The records:
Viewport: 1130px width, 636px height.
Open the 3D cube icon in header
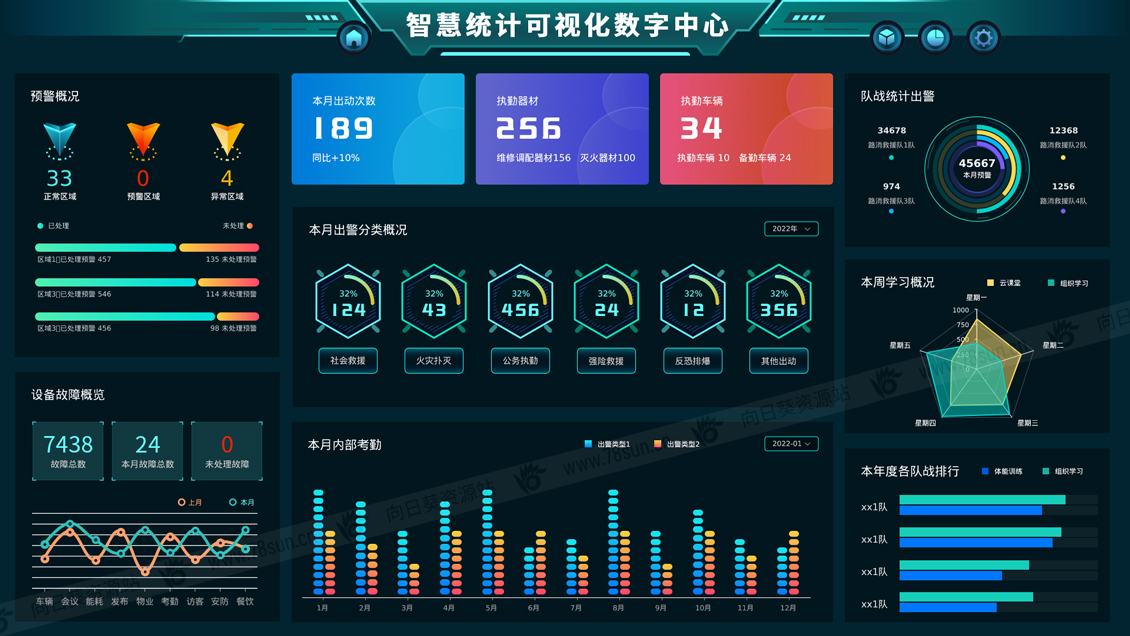point(887,38)
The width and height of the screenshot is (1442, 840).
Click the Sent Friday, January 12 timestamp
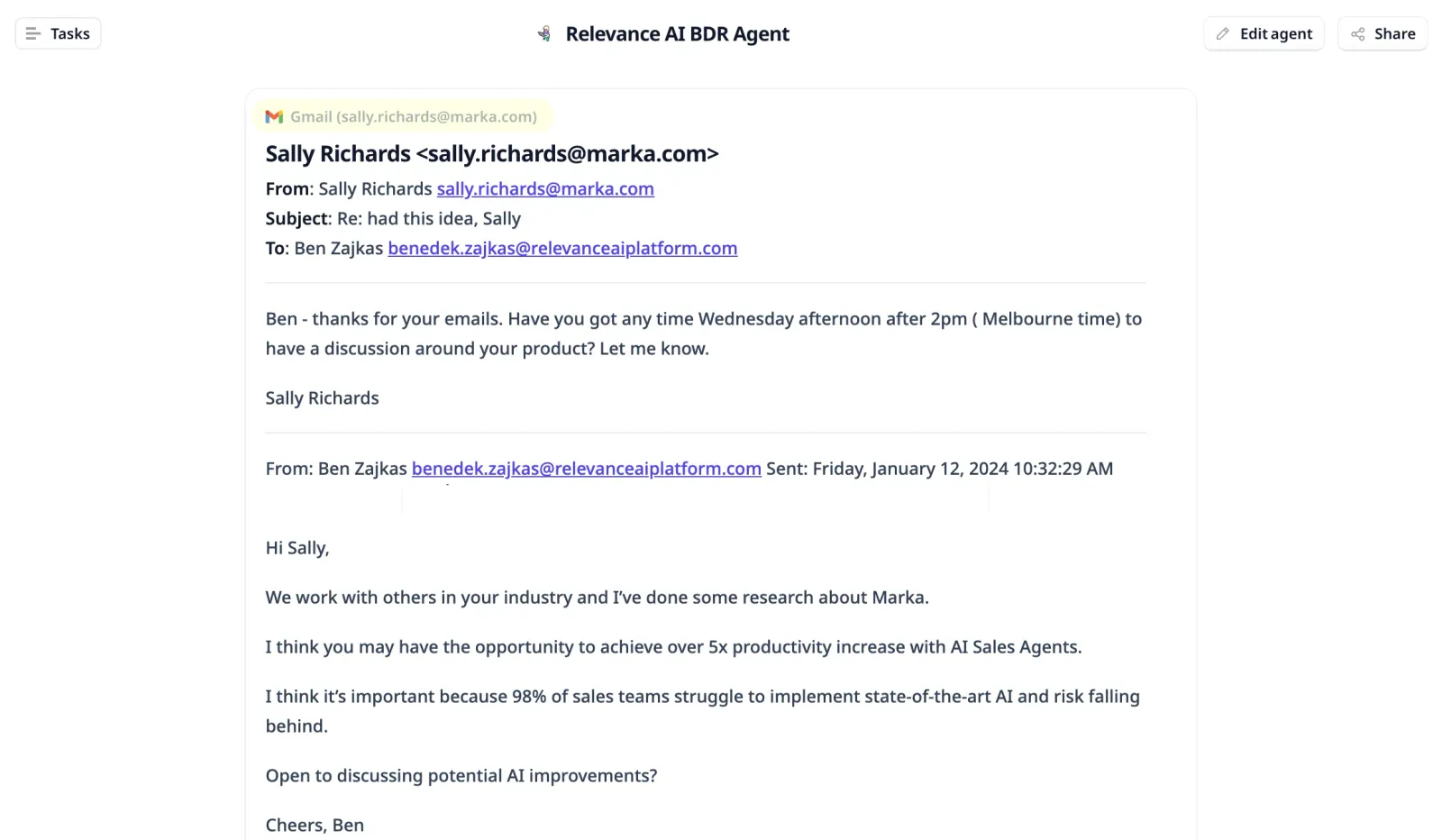939,469
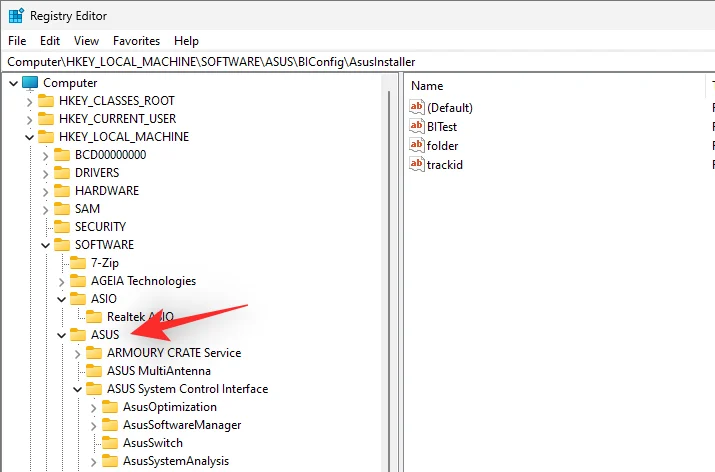Viewport: 715px width, 472px height.
Task: Select the Realtek ASIO key
Action: tap(140, 317)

Problem requirements: Rewrite all of the records, changing every "Click" to "Press" and leaving everything else as it is. Omit the pictures.

Expected answer:
Viewport: 1130px width, 636px height.
Open the 3D cube icon in header
point(887,38)
The width and height of the screenshot is (1442, 840).
Press the Sent Friday, January 12 timestamp
939,469
Viewport: 715px width, 472px height.
Task: Select the Realtek ASIO key
Action: tap(140, 317)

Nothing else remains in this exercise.